The debtor adds that he can use "GSA bonds" and "PJP bonds" to satisfy his payment obligations. Case No. 25056, ECF Nos. 75, at 7 & 100, at 2. He says that he and "Investor and special Intervener" Peter Joseph Polinski (the purported maker of the "PJP bonds") "made Special Deposits of GSA Bonds into this Federal Bankruptcy Court of Wisconsin with the court clerk: Janet L. Medlock, which are proven to be deposited and lodged through certified copy of deposit and receipt of deposit". Adv. Proc. No. 20-2137, ECF No. 33 at 1-2. He further contends that his "third party intervenor [Polinski] has submitted like negotiable government bonds [in the bankruptcy case] which the clerk has received and accepted, to settle any bonafide claim, per state and federal bankruptcy law, any overage to be returned to Peter Joseph Polinski." Case No. 20-25056, ECF No. 113, at 3; see also Adv. Proc. No. 20-2137, ECF No. 33, at 2 ("Peter Joseph Polinski has gifted the said court Private equity securities and Government bonds to said clerk on November 13th, 2020 allowing 60 days of a non-rebuttal, Bonafide equitable claim in said case number . . . 20-25056-gmh and Adversary Case No. 20-2137-gmh.").

There is more. The debtor proposes that he can pay any debts he has under "50 USC §430Sb2, 31 USC §3113 a1b, [and] HJR-192/PL 73-10", and that he can defeat the mortgage and satisfy the note "per adverse claims or settlement in Court of Equity." Case No. 20-25056, ECF No. 75, at 7. He lists "subrogation of court bond" as an additional way in which he may make chapter 13 plan payments. Case No. 20-25056, ECF No. 100, at 2.

None of the instruments or means the debtor proposes as payment are legal tender or even typical financial instruments. The trustee in his objection rejects the debtor's proposed means of payment stating that none of them "are valid methods of payment under the bankruptcy code." Case No. 20-25056, ECF No. 86, at 2. Even if these atypical payment devices held value—something that the debtor's many filings do not establish—nothing requires the trustee or a creditor to accept them as payment. Chapter 13 provides a means of paying debts over a period of 36-60 months; it does not afford a means of forcing nonstandard payment methods on creditors. See Pfeiffer v. Skelton (In re Pfeiffer), BAP No. SC-15-1228-FJuKi, 2016 WL 1179337, at *3 (B.A.P. 9th Cir. Mar. 25, 2016) (affirming dismissal of chapter 13 case where debtor proposed payments by unilaterally created promissory notes or draws on the United States Treasury).

The debtor contends that he "[d]ischarge[d]" or paid his debt to Planet Home Lending by conducting a "reverse bank wire" in the amount of $65,000. Case No. 20-25056, ECF No. 116, at 2, see also id. at 6 & 8. The validity of this claimed payment makes no difference to whether the debtor has met the requirements of chapter 13, since the debtor alleges he made this payment to the creditor, not to the trustee as required by 11 U.S.C. §1326(a). The debtor's purported direct payment to Planet Home Lending—the sole participating creditor that holds an unsatisfied claim—further supports the conclusion that this chapter 13 case serves no bankruptcy purpose.

* * * *

### Challenges
- 1) According to the court excerpt, why does it make no difference to the chapter 13 requirements whether the debtor's claimed "reverse bank wire" payment was valid? Answer in one to three sentences.
- 2) Quote the court excerpt word for word, starting with "There is more." and going on through "No. 100, at 2.".
Rely only on the court excerpt for what comes next.

### Dataset excerpts
* * * *

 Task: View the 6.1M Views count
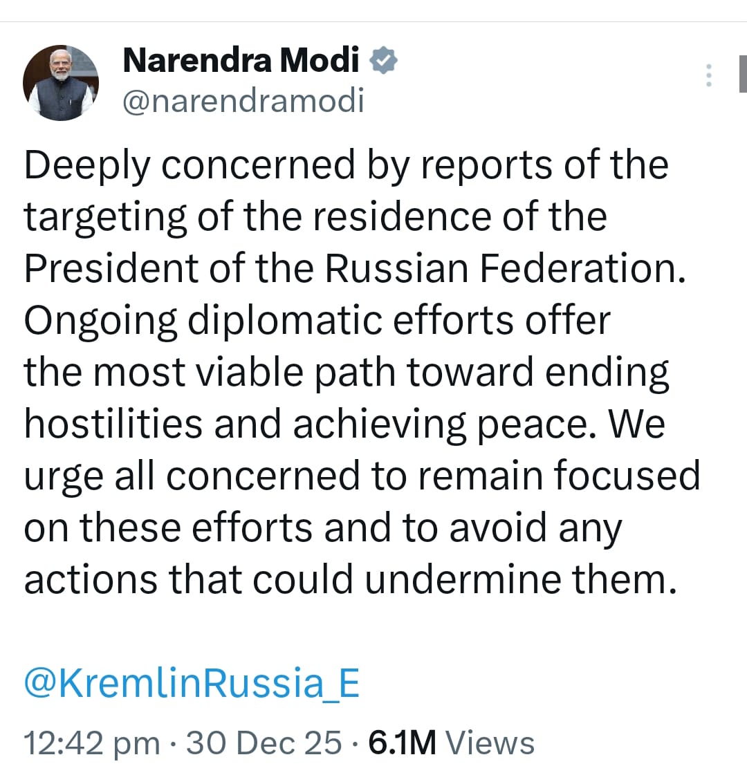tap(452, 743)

* * * *

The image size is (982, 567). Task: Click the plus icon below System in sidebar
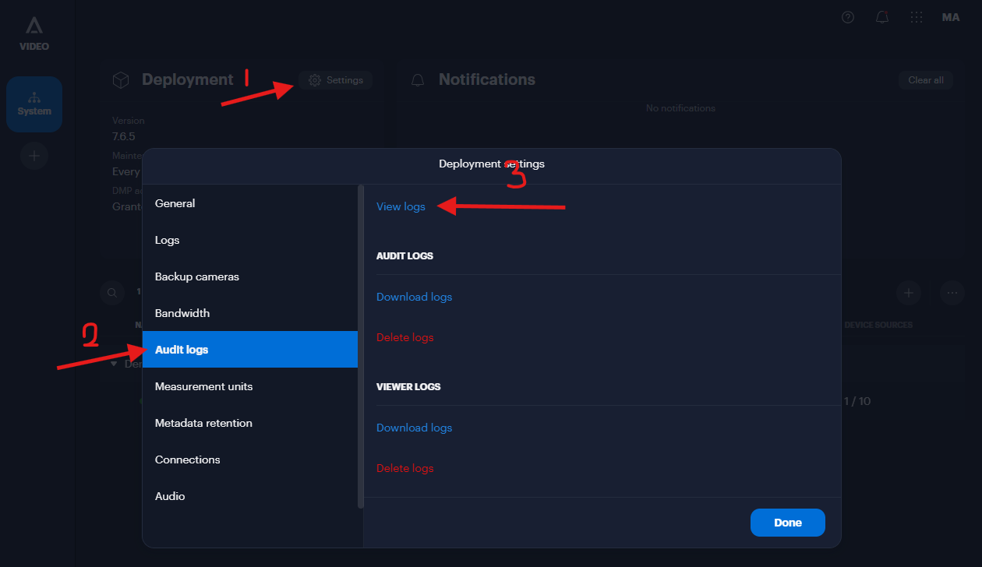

* * * *

### Full answers
- 1) The debtor says he made the $65,000 payment directly to the creditor, Planet Home Lending. Under 11 U.S.C. §1326(a), the payment has to go to the trustee. Because it went to the creditor instead, its validity doesn't affect whether he met the chapter 13 requirements.

- 2)
There is more. The debtor proposes that he can pay any debts he has under "50 USC §430Sb2, 31 USC §3113 a1b, [and] HJR-192/PL 73-10", and that he can defeat the mortgage and satisfy the note "per adverse claims or settlement in Court of Equity." Case No. 20-25056, ECF No. 75, at 7. He lists "subrogation of court bond" as an additional way in which he may make chapter 13 plan payments. Case No. 20-25056, ECF No. 100, at 2.